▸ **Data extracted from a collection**

**********

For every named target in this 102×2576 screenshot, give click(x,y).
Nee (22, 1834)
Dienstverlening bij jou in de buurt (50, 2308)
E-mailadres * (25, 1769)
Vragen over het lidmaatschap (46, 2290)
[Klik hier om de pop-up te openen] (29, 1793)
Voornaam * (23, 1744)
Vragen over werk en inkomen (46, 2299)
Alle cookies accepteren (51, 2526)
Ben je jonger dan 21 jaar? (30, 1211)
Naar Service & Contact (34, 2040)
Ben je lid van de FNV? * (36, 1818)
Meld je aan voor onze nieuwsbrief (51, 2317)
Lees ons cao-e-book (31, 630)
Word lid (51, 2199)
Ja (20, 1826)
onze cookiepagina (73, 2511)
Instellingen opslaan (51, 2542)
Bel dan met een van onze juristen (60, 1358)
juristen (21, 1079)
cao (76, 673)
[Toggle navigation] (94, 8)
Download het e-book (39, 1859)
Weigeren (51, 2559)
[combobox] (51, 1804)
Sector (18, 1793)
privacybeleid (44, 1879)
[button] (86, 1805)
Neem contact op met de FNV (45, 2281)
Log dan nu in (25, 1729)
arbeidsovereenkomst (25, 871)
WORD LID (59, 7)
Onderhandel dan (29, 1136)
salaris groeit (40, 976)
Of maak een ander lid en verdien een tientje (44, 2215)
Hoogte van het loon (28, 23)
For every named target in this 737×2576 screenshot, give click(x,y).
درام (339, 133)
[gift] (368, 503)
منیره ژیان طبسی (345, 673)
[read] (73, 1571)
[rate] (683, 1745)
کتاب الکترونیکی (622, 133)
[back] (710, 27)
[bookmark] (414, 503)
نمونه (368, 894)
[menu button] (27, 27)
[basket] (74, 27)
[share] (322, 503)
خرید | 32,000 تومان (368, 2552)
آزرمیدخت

**********

Filter the data for the string "onze". Copy each matching line.

▸ **Reply to the task**
Meld je aan voor onze nieuwsbrief (51, 2317)
onze cookiepagina (73, 2511)
Bel dan met een van onze juristen (60, 1358)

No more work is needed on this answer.